Yall nikkas plan on never working again talking bout 40,000 , 250,000 and shyt.
6 months to a year enough to pay rent/mortgage and other associated bills
Get a line of credit for emergencies and put any savings into a retirement account. I know you are all lying anyway but having 10k in a checking account is borderline retarded.
Jokes aside, why "retarded" to have $10k+ in a savings?
I'm not lying I said 10k ia good to have put up for a rainy day. Never said I had 10k
Where did i go wrong in life
He said checking account fam
3 months moneys aside for fixed expenses if your married 6 months you're single
True, you're right, breh.
Depends. Minimum 3 months of your usual monthly expenditure. If you were to lose your job obviously you'd trim your expenses e.g. less going out, cancel gym membership etc.
6 months would be ideal. Even if you lost your job, you shouldn't necessarily lose income. You still gotta hustle, but your income may be less steady. This is a great thread as people are heavily leveraged these days.
Real word about $6,000
on the coli, $80,000 at least or you are a bum and ill prepared
BECAUSE IT DOESN'T GROW. YOUR SAVINGS ACCOUNT DOESN'T EVEN OUTPACE INFLATION. SO YOU'RE LOSING MONEY WHILE IT SITS DOING NOTHING. PROBABLY BETTER TO INVEST IT AND TAKE A LINE OF CREDIT IN AN EMERGENCY. THIS ALL ASSUMES YOU HAVE GOOD CREDIT THOUGH.

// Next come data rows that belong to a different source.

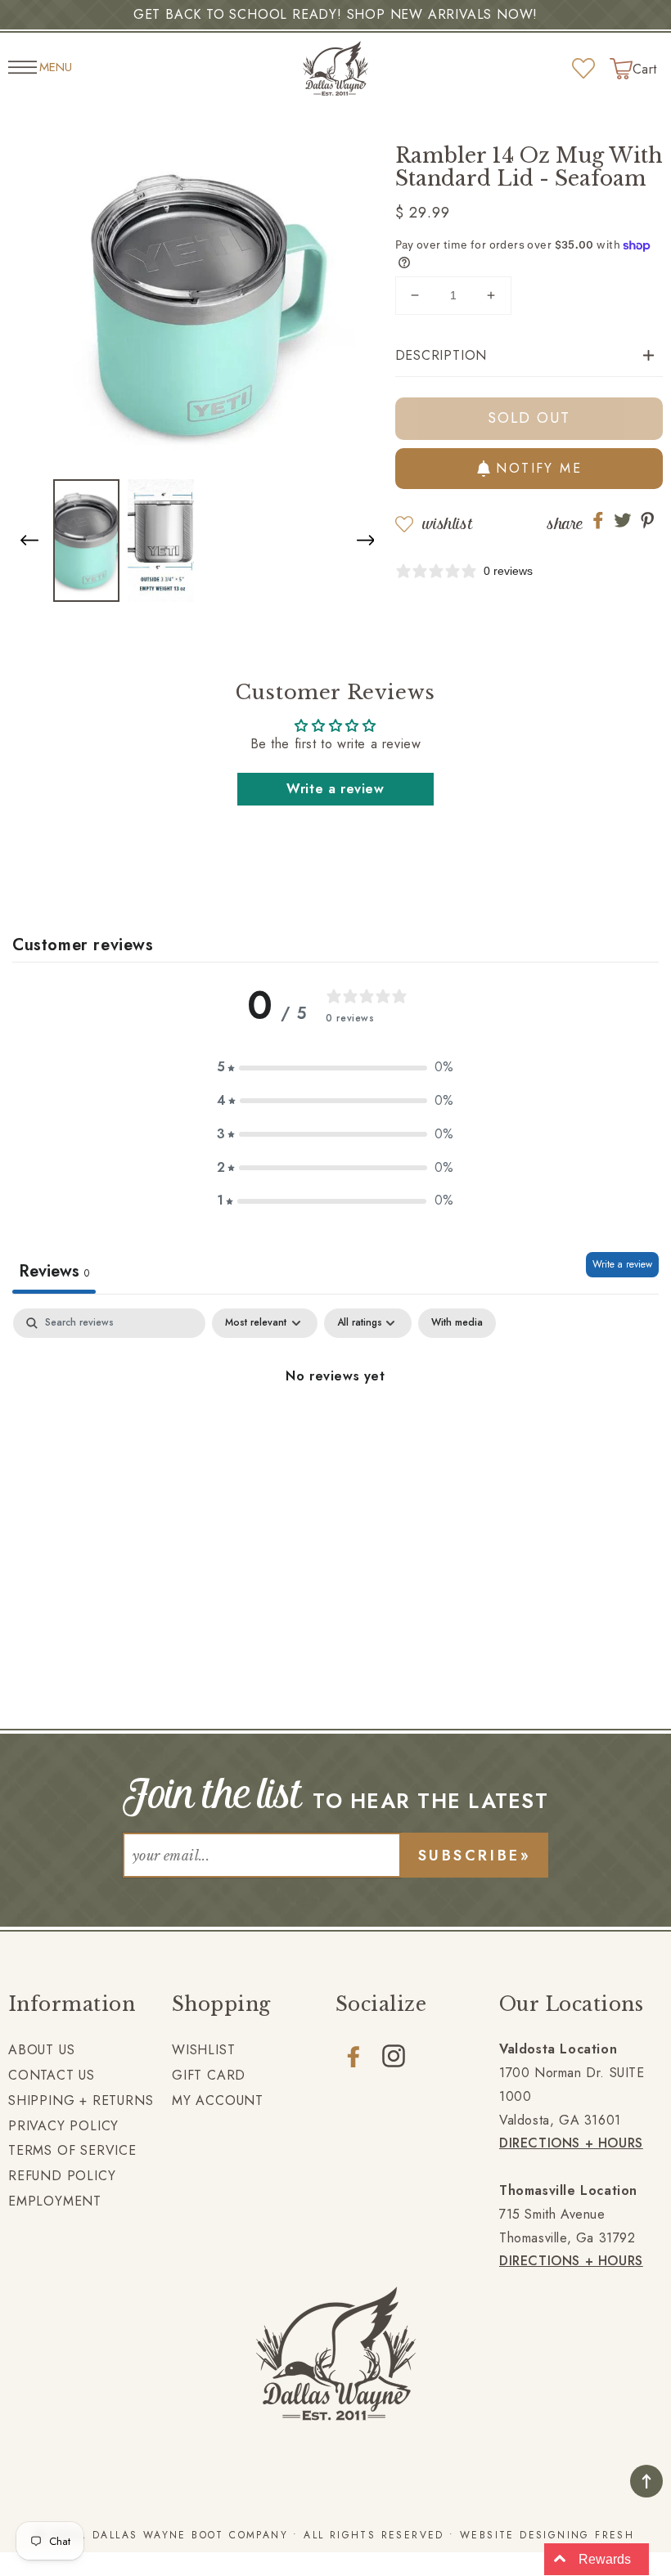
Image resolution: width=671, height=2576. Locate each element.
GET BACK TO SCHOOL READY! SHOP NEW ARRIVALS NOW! (335, 14)
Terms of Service (72, 2150)
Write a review (335, 788)
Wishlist (447, 524)
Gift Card (208, 2075)
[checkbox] (457, 1323)
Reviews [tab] (54, 1271)
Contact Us (51, 2075)
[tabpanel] (335, 1431)
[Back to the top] (646, 2481)
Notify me (539, 468)
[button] (366, 538)
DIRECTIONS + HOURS (571, 2143)
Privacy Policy (63, 2125)
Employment (54, 2201)
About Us (41, 2049)
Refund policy (61, 2175)
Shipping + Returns (80, 2100)
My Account (217, 2100)
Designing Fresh (577, 2535)
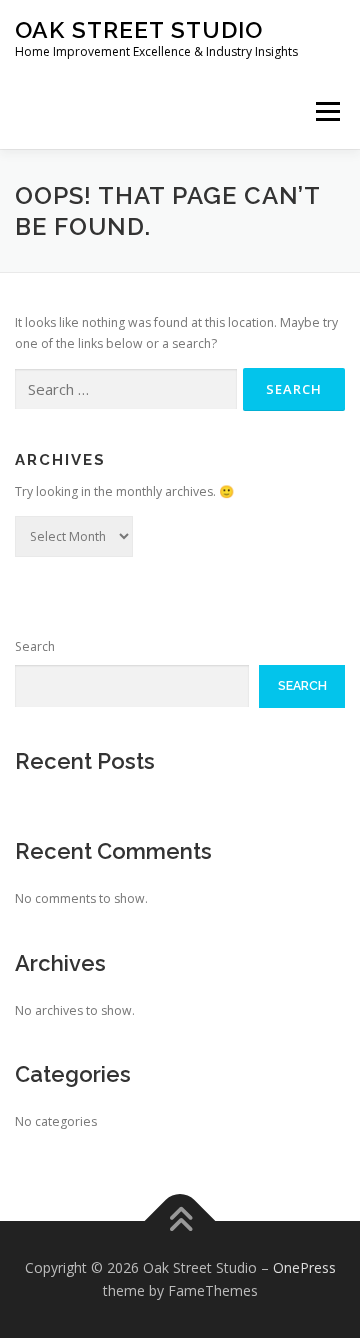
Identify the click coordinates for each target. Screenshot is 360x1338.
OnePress (304, 1267)
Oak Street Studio (139, 29)
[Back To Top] (180, 1220)
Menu (326, 111)
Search (35, 646)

MONEY NEEDS TO FLOW. THAT'S WHY IT'S CALLED CURRENCY.
Nah. An emergency fund and an investment fund are two different things.

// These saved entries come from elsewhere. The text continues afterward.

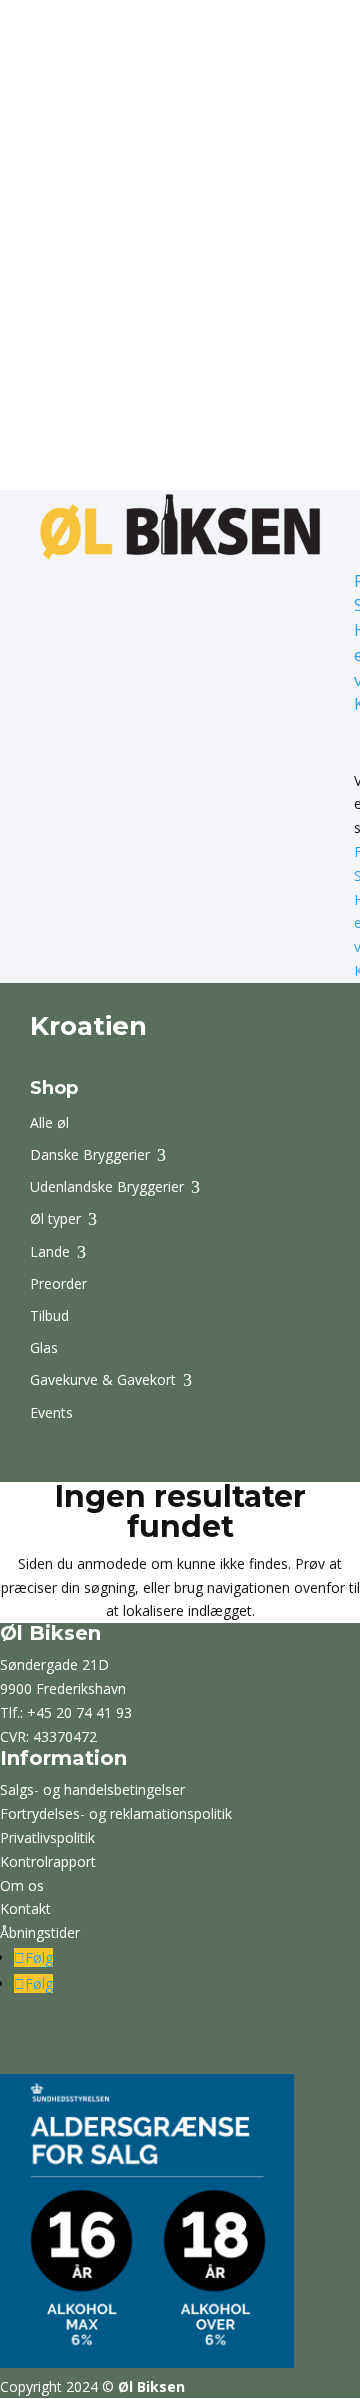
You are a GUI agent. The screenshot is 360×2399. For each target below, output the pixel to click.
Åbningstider (40, 1932)
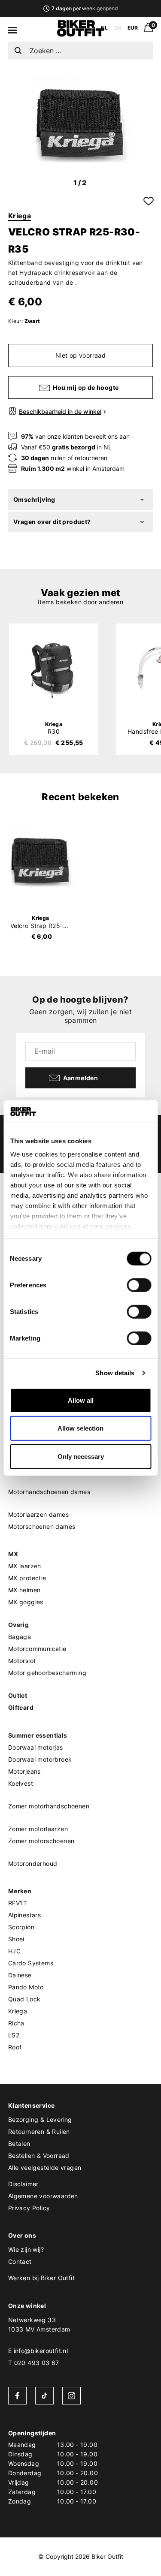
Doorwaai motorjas (35, 1747)
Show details (114, 1373)
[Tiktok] (44, 2395)
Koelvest (20, 1783)
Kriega (19, 215)
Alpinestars (24, 1915)
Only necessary (81, 1456)
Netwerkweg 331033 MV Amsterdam (39, 2324)
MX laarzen (24, 1566)
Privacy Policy (29, 2207)
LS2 (13, 2035)
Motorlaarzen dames (38, 1514)
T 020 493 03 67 (33, 2362)
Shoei (16, 1939)
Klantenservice (31, 2105)
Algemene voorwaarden (43, 2195)
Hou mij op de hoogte (85, 387)
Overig (18, 1624)
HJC (14, 1951)
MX (13, 1554)
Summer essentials (37, 1735)
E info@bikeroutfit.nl (38, 2350)
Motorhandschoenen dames (49, 1491)
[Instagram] (71, 2395)
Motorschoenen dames (42, 1526)
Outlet (17, 1695)
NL (104, 27)
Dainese (20, 1975)
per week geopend (85, 8)
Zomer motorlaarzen (38, 1828)
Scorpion (21, 1927)
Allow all (81, 1400)
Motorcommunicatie (37, 1648)
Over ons (22, 2235)
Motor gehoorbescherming (47, 1672)
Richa (16, 2023)
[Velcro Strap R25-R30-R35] (40, 861)
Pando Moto (26, 1987)
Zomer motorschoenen (41, 1840)
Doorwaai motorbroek (40, 1759)
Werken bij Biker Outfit (41, 2277)
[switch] (139, 1285)
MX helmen (24, 1590)
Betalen (19, 2143)
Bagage (19, 1636)
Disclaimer (23, 2183)
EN (117, 27)
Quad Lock (24, 1999)
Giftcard (20, 1707)
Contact (20, 2261)
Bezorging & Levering (40, 2119)
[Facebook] (17, 2395)
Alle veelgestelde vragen (45, 2167)
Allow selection (80, 1428)
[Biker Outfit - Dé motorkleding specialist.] (80, 34)
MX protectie (27, 1578)
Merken (19, 1891)
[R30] (53, 670)
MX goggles (25, 1602)
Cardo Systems (30, 1963)
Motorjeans (24, 1771)
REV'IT (17, 1903)
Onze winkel (27, 2305)
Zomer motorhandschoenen (48, 1806)
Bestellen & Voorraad (39, 2155)
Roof (15, 2047)
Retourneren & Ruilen (39, 2131)
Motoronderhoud (33, 1863)
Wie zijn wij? (26, 2249)
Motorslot (22, 1660)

Emergency fund: should be for emergencies plain and simple. As liquid as possible. It’s not there to earn interest, It’s there for emergencies. Going into debt for an emergency isn’t smart. Just digging yourself into a hole. The emergency fund is almost like self insurance. Once you get to 6 months of expenses you cap it. Don’t add any more, don’t take anyout.

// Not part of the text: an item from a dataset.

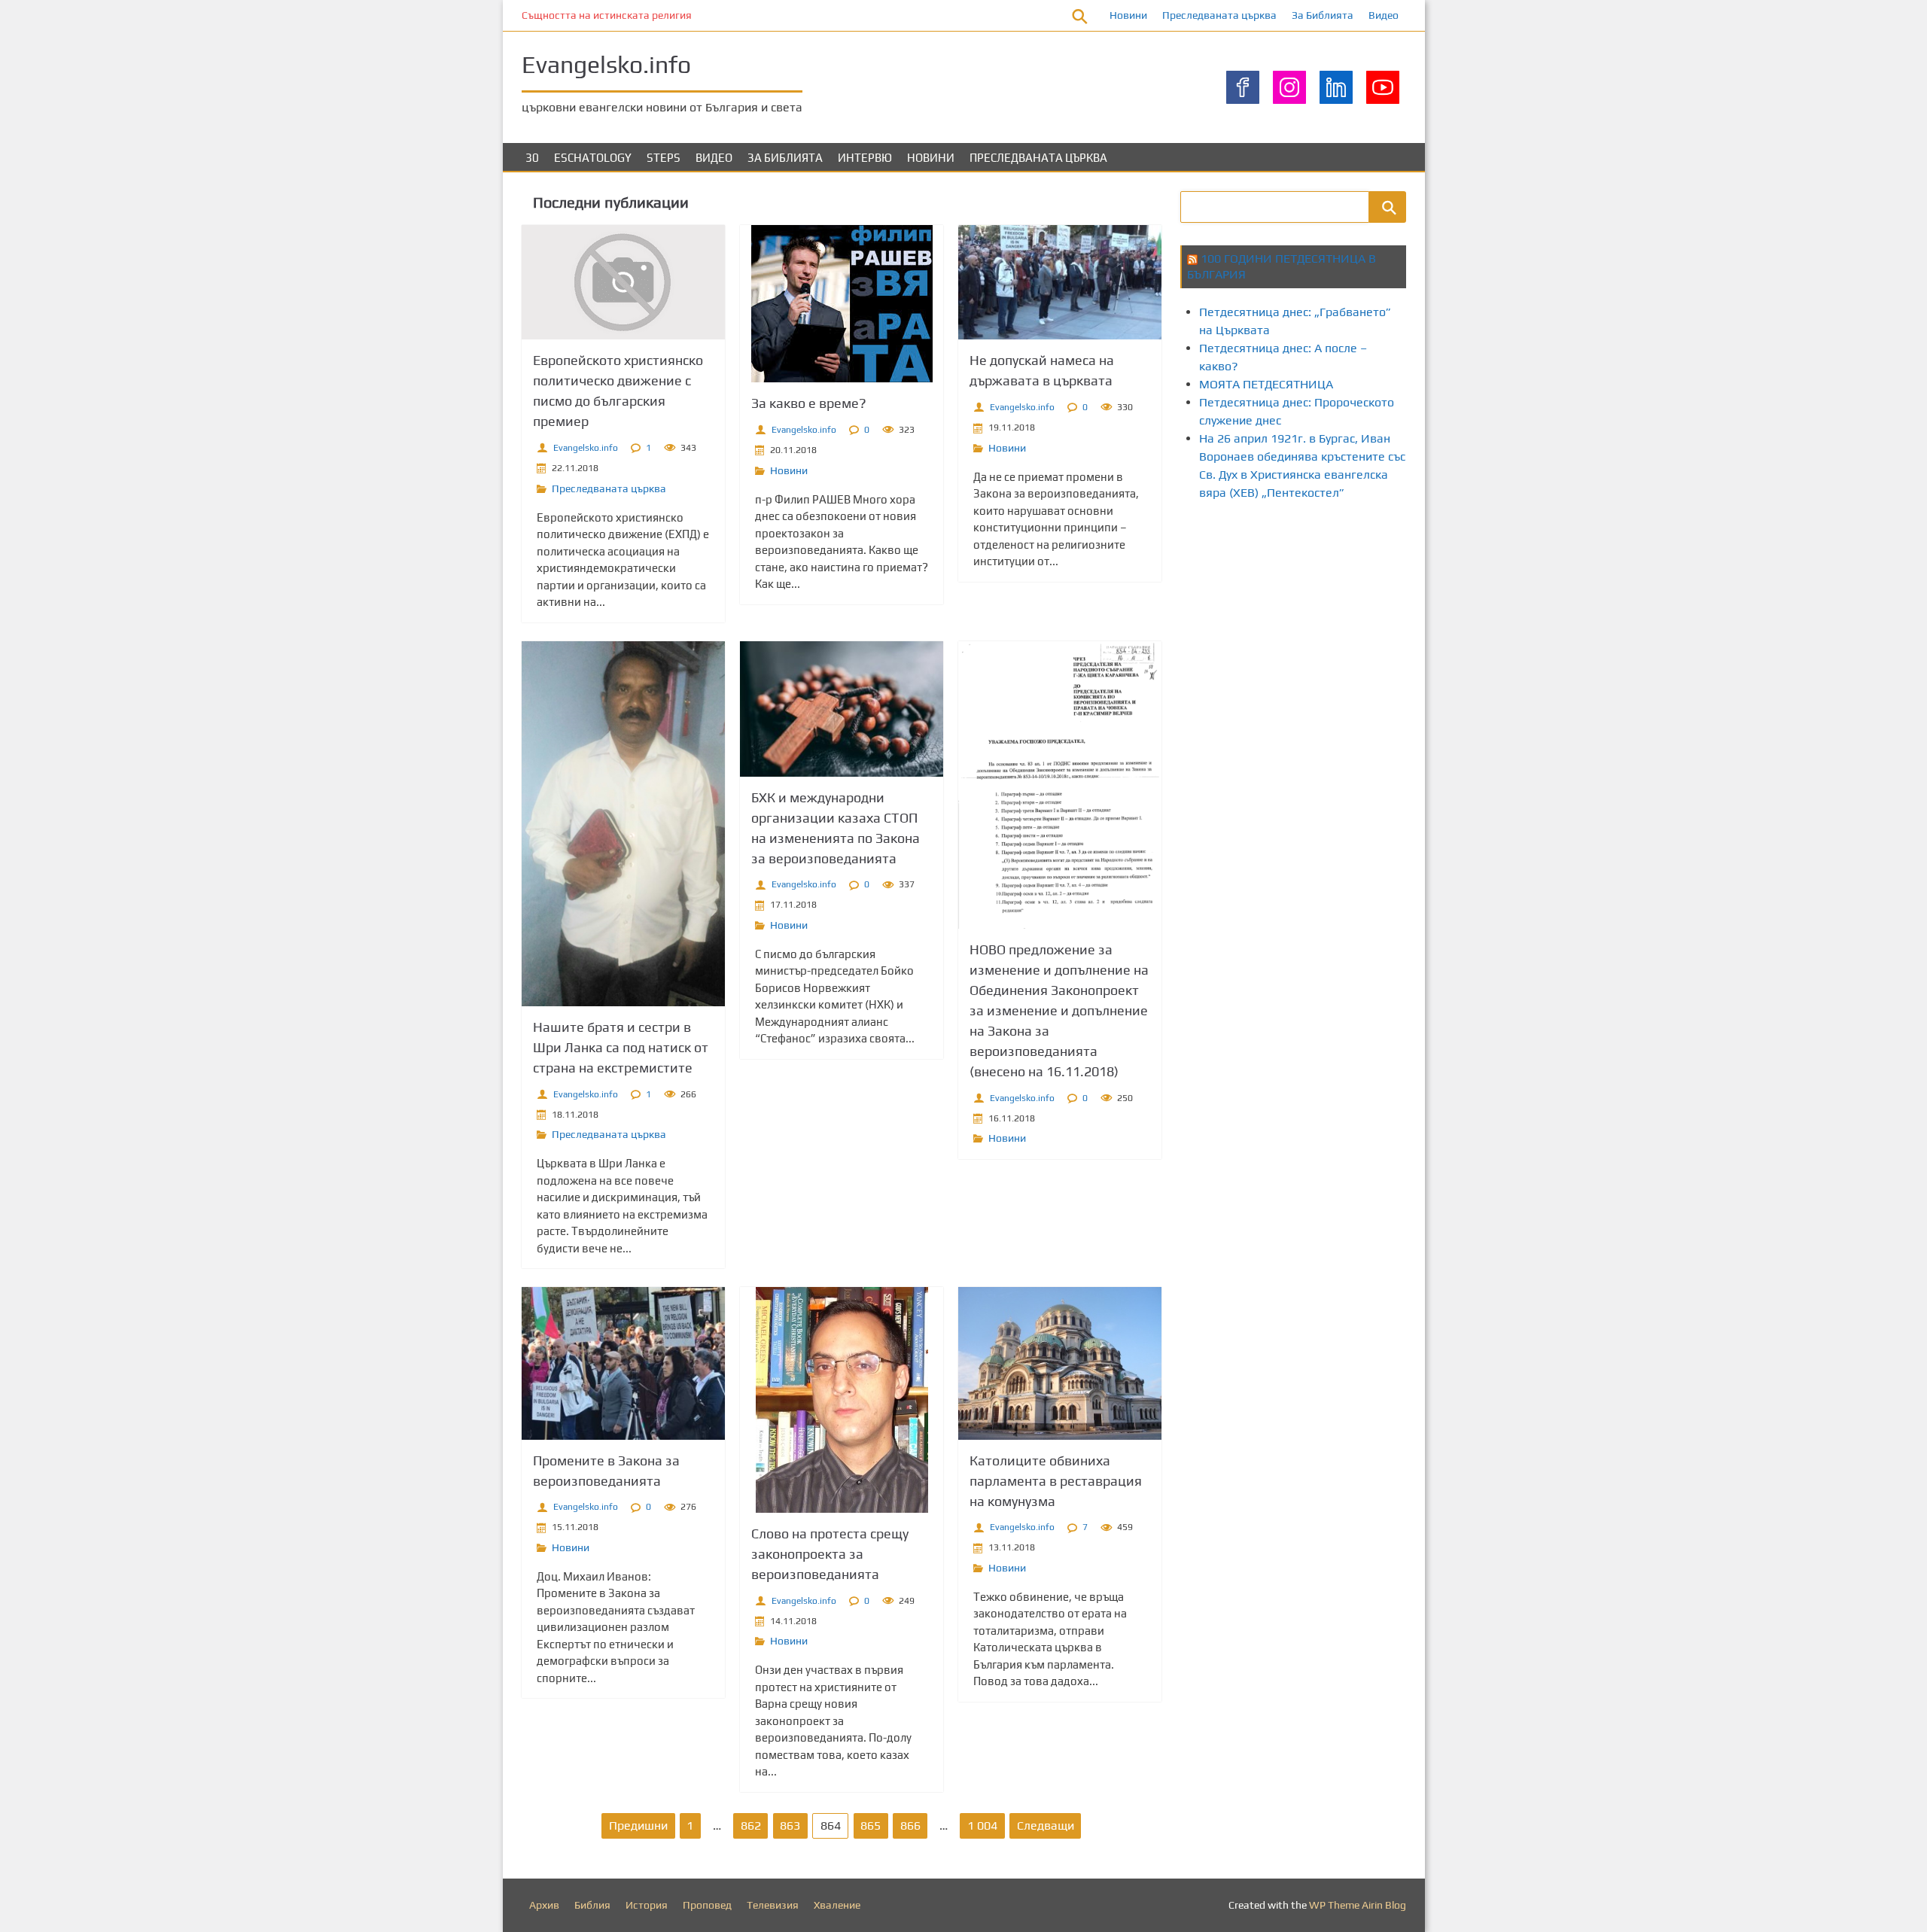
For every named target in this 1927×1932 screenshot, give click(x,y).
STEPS (663, 157)
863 (790, 1825)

Having an emergency fund and an investment fund aren’t mutually exclusive. If an emergency occured you wouldn’t want to start selling off your investments.
A rainy day fund can also be seen as an “F-U Fund” if you have a lot of cash saved up, you can just dip from your job if need be.
When my company told my former boss to get the packing he hit em with .
Dude had like 1 year plus of income saved up AND a strong investment portfolio.
There was a poster here who said he kept like 18 months saved up so that if/when he left his job, he could take some time to destress, plan and recoup. He did’t feel the burden of having to find another job right away.